WHAT YOU HAVE TO DO
Please go through the listing below and report each line containing the word "value". Copy each such line in full.

-----

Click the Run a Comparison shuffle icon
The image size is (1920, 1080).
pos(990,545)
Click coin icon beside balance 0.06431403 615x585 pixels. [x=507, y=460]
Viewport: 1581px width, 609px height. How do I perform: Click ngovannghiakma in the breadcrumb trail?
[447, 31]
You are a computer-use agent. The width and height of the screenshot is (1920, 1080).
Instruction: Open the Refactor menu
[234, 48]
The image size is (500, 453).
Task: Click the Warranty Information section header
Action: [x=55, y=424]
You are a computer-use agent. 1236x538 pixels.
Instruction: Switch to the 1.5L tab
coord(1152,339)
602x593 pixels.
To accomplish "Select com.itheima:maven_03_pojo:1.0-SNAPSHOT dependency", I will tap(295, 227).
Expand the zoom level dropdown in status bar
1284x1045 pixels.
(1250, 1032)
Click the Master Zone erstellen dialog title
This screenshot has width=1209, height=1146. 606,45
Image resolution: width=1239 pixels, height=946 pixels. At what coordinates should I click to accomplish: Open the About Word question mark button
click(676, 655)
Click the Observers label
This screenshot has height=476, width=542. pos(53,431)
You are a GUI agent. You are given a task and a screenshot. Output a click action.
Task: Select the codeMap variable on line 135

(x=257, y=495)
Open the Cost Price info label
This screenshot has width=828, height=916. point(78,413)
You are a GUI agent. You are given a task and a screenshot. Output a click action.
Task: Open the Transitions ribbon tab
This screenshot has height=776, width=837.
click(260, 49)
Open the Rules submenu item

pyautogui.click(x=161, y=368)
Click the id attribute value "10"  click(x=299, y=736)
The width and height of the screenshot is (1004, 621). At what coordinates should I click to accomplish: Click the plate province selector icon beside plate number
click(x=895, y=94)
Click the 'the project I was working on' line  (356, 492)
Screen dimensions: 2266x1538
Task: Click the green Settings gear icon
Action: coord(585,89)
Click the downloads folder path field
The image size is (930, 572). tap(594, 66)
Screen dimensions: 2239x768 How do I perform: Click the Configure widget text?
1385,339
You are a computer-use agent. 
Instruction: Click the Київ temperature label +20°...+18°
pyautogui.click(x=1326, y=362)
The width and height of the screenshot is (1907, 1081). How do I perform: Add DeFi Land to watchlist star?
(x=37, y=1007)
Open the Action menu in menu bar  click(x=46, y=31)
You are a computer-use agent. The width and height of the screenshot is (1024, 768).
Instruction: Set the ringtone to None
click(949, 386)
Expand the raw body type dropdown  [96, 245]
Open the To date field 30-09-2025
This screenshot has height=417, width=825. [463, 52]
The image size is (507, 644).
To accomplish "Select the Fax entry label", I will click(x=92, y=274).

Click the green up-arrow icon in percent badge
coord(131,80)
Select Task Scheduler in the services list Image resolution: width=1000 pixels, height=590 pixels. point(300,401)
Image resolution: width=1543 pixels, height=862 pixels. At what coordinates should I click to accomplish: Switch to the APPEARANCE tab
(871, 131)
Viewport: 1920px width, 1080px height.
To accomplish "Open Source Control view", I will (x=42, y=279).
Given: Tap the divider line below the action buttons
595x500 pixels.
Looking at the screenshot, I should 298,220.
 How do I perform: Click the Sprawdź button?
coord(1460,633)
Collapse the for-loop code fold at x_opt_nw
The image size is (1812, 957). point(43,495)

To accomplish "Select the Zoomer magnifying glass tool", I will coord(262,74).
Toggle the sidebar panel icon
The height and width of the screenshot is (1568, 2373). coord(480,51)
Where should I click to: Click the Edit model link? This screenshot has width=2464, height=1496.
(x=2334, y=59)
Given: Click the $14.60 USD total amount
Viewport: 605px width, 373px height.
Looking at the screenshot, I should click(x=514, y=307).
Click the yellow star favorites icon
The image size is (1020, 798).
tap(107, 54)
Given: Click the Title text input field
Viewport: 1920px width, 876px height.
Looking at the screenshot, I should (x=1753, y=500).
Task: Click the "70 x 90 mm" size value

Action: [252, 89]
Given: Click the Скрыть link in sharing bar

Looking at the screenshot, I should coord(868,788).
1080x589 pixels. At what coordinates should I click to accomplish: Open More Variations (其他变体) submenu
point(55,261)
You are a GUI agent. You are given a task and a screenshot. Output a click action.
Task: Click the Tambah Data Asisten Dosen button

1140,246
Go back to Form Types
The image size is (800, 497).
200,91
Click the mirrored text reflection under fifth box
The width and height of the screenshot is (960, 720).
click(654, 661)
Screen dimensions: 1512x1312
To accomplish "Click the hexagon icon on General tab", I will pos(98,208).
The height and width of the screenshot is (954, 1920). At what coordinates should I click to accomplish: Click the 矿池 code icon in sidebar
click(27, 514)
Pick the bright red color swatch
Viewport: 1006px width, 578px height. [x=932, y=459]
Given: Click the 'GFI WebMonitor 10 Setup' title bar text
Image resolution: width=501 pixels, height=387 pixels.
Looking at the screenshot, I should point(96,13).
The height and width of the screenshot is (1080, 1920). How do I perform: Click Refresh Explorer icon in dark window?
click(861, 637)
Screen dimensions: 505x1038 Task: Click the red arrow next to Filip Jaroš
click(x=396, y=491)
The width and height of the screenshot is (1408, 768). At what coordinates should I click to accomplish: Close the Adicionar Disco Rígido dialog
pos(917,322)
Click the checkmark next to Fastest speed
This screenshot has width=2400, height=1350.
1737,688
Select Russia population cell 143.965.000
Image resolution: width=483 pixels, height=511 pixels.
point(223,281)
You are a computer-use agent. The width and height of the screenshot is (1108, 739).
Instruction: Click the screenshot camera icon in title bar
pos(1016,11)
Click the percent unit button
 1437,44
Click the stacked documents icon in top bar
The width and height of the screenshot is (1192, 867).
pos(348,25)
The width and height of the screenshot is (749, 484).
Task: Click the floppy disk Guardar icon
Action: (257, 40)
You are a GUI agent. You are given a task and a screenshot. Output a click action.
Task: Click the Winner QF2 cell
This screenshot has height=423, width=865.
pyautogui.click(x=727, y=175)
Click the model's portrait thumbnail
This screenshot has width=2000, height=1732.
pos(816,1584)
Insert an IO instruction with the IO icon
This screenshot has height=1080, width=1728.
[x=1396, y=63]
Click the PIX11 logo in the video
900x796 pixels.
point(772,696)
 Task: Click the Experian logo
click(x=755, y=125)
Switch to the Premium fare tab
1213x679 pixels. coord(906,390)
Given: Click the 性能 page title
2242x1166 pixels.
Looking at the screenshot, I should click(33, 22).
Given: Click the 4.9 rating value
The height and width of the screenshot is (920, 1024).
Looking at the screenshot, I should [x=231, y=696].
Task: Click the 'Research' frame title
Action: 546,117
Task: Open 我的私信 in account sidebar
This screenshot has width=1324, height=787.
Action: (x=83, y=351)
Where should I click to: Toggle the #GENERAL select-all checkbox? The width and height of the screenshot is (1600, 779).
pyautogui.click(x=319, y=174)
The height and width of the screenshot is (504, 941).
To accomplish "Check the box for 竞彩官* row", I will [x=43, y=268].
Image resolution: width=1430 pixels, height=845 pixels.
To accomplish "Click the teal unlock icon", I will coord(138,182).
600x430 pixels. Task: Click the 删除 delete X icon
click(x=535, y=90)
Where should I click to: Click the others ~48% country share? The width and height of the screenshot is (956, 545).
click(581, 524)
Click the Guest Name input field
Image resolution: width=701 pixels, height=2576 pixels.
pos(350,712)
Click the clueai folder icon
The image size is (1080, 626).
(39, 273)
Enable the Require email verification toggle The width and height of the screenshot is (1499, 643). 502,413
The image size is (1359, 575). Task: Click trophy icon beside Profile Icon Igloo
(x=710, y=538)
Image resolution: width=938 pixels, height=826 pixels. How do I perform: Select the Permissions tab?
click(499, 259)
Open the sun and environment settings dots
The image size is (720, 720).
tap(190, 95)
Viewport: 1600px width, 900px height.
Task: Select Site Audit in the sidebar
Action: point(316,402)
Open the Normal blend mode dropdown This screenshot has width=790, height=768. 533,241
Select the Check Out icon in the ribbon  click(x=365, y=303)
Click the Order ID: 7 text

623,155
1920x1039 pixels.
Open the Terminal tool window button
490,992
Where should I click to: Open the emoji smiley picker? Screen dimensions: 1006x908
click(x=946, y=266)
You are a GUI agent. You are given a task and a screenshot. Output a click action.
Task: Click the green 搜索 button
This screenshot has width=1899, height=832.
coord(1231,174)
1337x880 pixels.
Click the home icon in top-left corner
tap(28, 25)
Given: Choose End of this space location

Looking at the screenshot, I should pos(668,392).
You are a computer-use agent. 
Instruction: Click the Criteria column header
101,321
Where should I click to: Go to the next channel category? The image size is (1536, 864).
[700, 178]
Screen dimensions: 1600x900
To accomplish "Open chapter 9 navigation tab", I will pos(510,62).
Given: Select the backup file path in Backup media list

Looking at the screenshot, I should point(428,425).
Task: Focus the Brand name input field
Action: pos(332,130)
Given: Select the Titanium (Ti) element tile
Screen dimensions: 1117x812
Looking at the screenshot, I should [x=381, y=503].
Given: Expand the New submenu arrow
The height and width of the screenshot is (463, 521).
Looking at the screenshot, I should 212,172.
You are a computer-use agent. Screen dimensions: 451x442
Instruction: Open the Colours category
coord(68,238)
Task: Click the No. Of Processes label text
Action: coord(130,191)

-----

EXERCISE ANSWER
Click the id attribute value "10"  click(x=299, y=736)
Task: Click the "70 x 90 mm" size value
Given: Click the 4.9 rating value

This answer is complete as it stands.